6) Good Source of Iron
The significant amounts of iron in sorrel boost the erythrocytes (red blood cell) production and prevent anemia and (iron deficiency). Iron is imminent for red blood cells to convey oxygen from the lungs to the remaining parts of the body. The increased flow of oxygen throughout your body in the essential organs boosts hair growth, raised energy levels, and boosts the healing process (alongside the protein content of sorrel).
7) May Help Combat Cancer and Other Complications
Sheep’s sorrel is the primary stuff in Essiac tea, a sole blend of herbal tea that was believed to cure breast cancer and fight other diseases such as HIV/AIDS and diabetes. However, no strong evidence exists to back any claims about sorrel’s medicinal benefits. Therefore, most health professionals would not recommend its usage to help treat chronic diseases.
8) May Help Soothe Skin Conditions
The leaves of this plant (sorrel) have been utilized in two ways to pacify skin conditions. The leaves, when desiccated as an herb, can be consumed, and this has been linked with a decrease in ringworm and itchy, parched skin. When fresh leaves are milled up, the liquid extracted can then topically be applied to the infected regions to lower irritation and rashes. This is possibly due to ascorbic acid (vitamin C) and vitamin A (retinol) content in the leaves, alongside the other nutraceuticals embedded in this herb.
9) Detoxify Your Body
Sorrel has flavonoids and other essential antioxidants that make it a remarkable purgative and diuretic. This helps in wiping out harmful toxins from one’s body. Sorrel leaves have protocatechuic acid that aids in detoxifying the body. Sorrel-infused water and sorrel tea are mostly used for the detoxification of one’s body. It also soothes bloating.
10) Heart Health
Apart from some other heart-linked benefits, it is pertinent to remember that sorrel belongs to the family of oxalis, which has been deeply linked with boosting overall heart health. Again, this is possibly due to the anti-inflammatory and antioxidant activity of anthocyanins and many other compounds packed in sorrel, which can lower oxidative stress, thus protecting the entire cardiovascular system (heart, veins, and arteries) and helping to lower chronic disease.

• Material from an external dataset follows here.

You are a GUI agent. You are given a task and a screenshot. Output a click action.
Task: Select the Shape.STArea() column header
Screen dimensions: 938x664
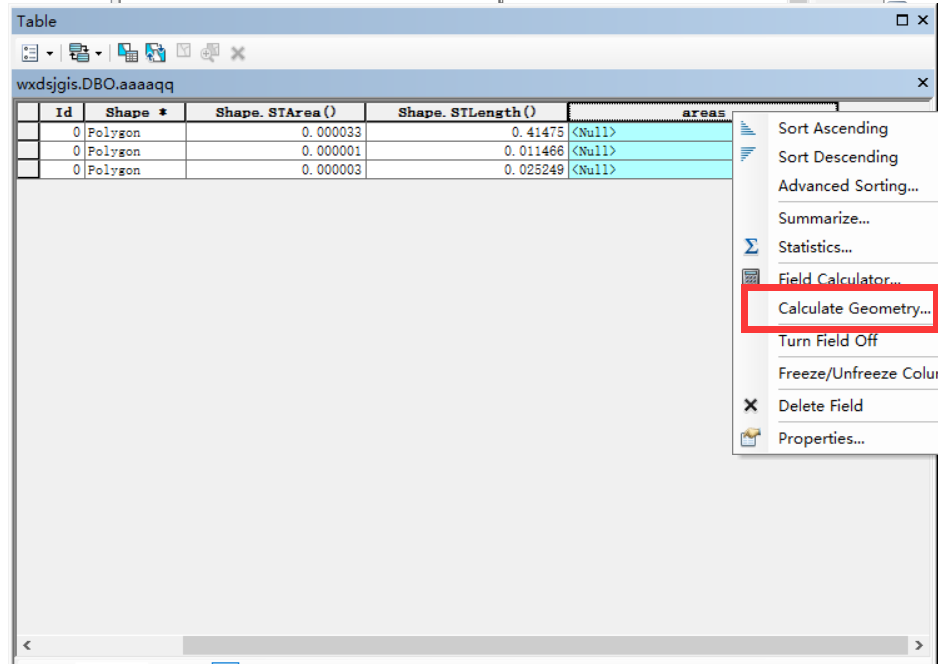click(x=279, y=111)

11) Reduce Cold Sores And Fever Blisters
Fever blisters and cold sores usually occur around the mouth, lips, and the skin around them is often sore and painful.
Sorrel leaves are high in polymeric and oligomeric proanthocyanidins (proven to aid in treating fever blisters and cold sores) and also flavonoids.
12) Treat Allergies
Sorrel does not seem to be a major allergen. While no common allergic reactions to sorrel exist, some folks may still react. Common symptoms of food allergy include vomiting, sneezing, hives, teary eyes, and trouble breathing.
Should you ever suspect that you have a sorrel allergy, try to consult your doctor for a thorough diagnosis and evaluation.
13) Helpful In Lowering Abnormal Milk Flow
Sorrel is regarded as safe for ladies as it helps combat breast cancer. But doctors advise against its intake during and after pregnancy. It can be due because sorrel has some deleterious side effects and may harm the embryo/fetus, and also due that sorrel lowers the production of breast milk. However, the effect becomes more useful at the time of weaning when the key objective is to lower and lessen milk flow.